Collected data

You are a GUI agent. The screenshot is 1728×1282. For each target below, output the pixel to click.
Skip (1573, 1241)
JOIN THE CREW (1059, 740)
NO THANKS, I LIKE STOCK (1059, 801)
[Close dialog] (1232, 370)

...

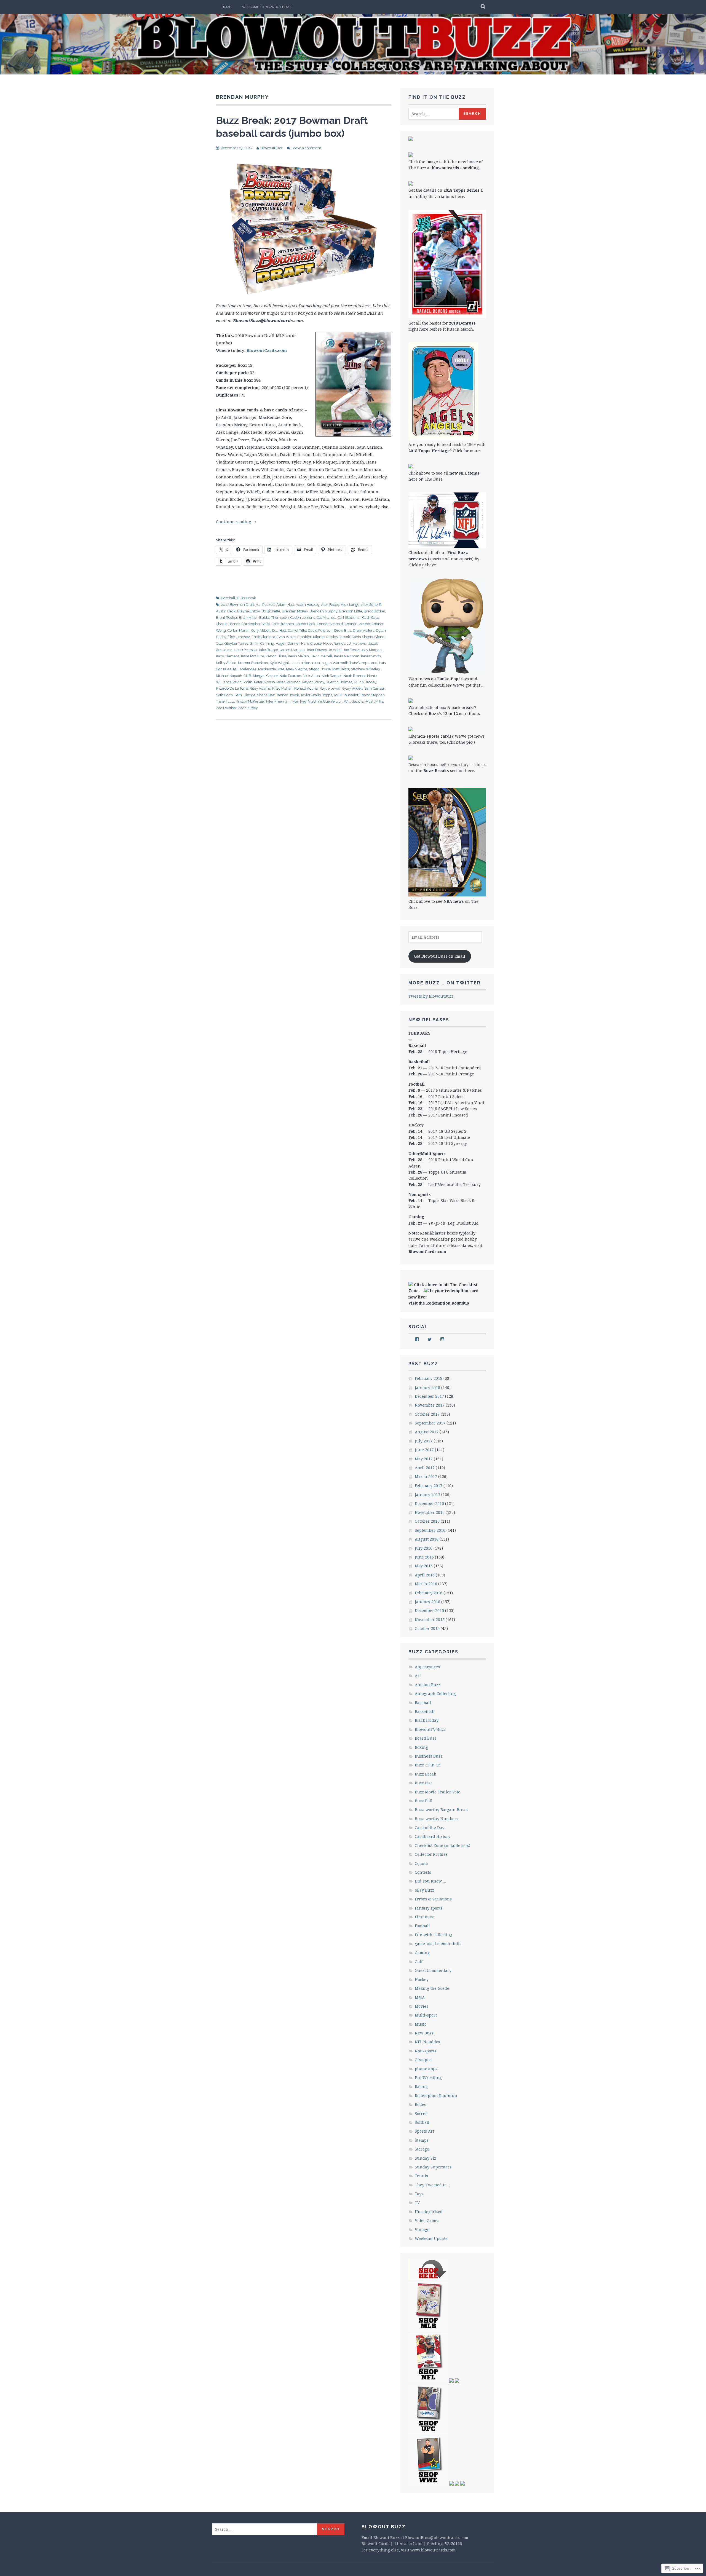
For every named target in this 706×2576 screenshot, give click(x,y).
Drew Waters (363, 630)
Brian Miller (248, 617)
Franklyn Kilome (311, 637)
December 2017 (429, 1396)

...

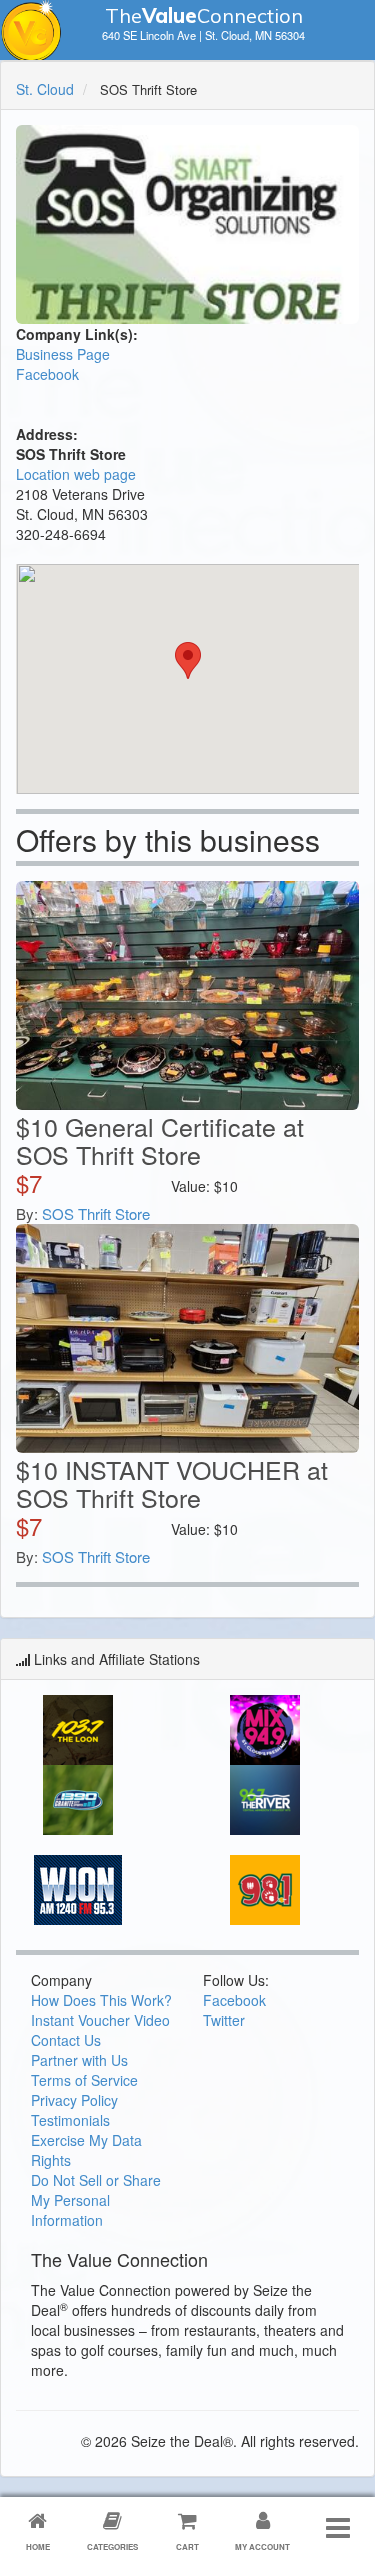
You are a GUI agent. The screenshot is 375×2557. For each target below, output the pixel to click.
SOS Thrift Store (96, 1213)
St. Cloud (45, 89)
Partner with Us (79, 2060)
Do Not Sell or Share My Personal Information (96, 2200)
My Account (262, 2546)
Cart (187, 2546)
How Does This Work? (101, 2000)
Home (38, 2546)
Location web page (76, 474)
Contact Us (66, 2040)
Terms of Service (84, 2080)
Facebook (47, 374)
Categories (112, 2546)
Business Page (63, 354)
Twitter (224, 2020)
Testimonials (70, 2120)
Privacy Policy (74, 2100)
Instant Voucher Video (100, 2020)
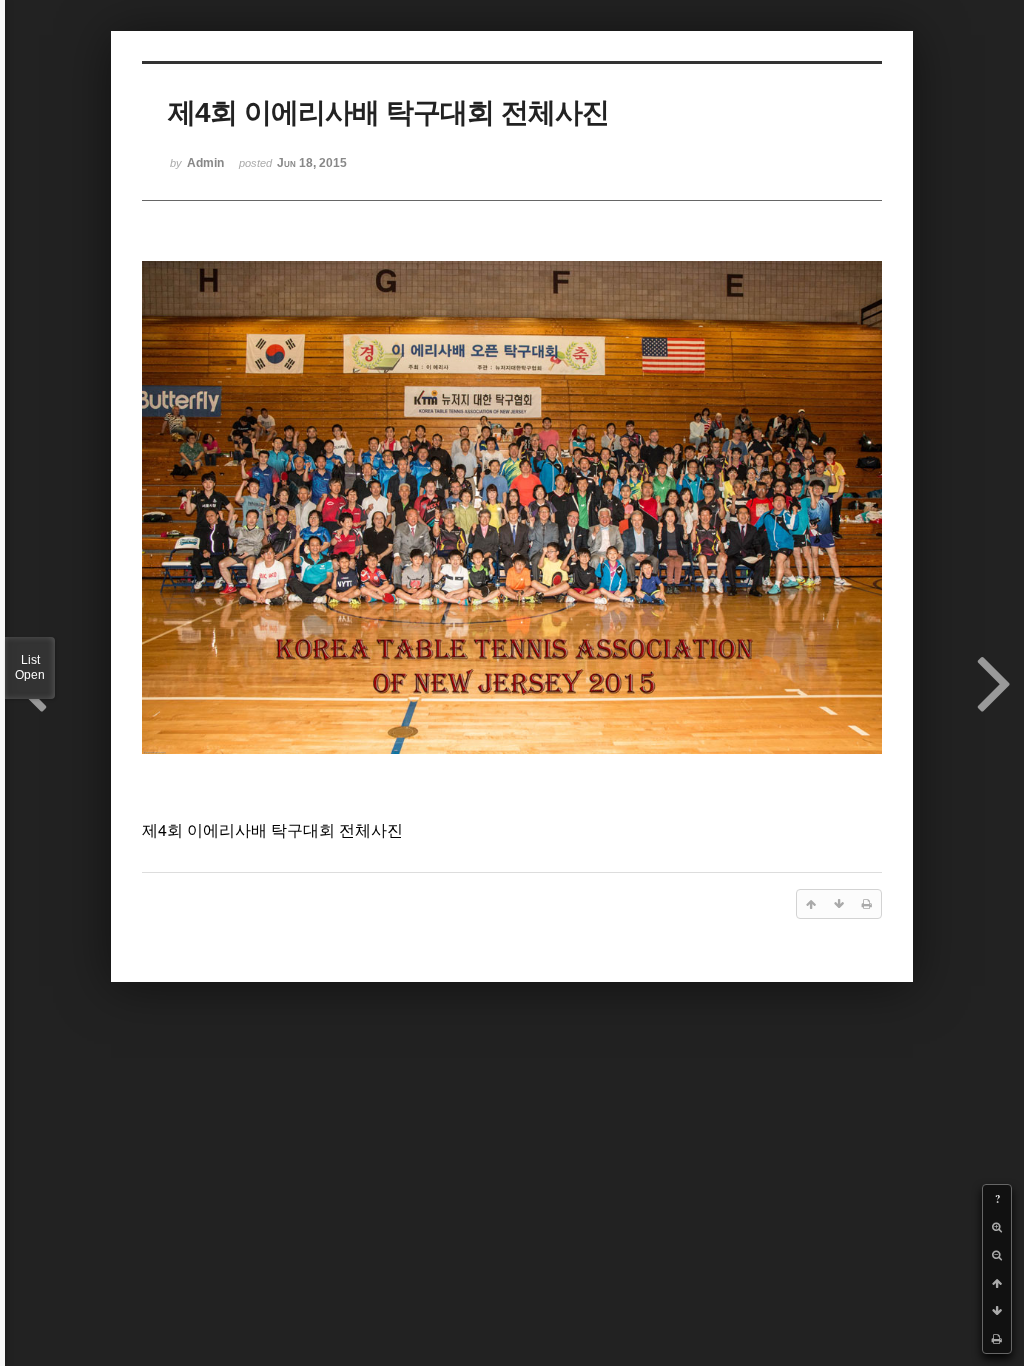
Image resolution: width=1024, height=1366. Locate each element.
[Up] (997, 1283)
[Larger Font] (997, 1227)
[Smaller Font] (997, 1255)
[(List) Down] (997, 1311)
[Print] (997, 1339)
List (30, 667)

WORK ORDER: Quote the lines above exactly, starting with the one that has "Home (38, 2546)" and ending with the one that has "List (30, 667)"; drop the pictures and include nothing else.

ANSWER SPACE:
Home (38, 2546)
Location web page (76, 474)
Contact Us (66, 2040)
Terms of Service (84, 2080)
Facebook (47, 374)
Categories (112, 2546)
Business Page (63, 354)
Twitter (224, 2020)
Testimonials (70, 2120)
Privacy Policy (74, 2100)
Instant Voucher Video (100, 2020)
Image resolution: width=1024, height=1366. Locate each element.
[Up] (997, 1283)
[Larger Font] (997, 1227)
[Smaller Font] (997, 1255)
[(List) Down] (997, 1311)
[Print] (997, 1339)
List (30, 667)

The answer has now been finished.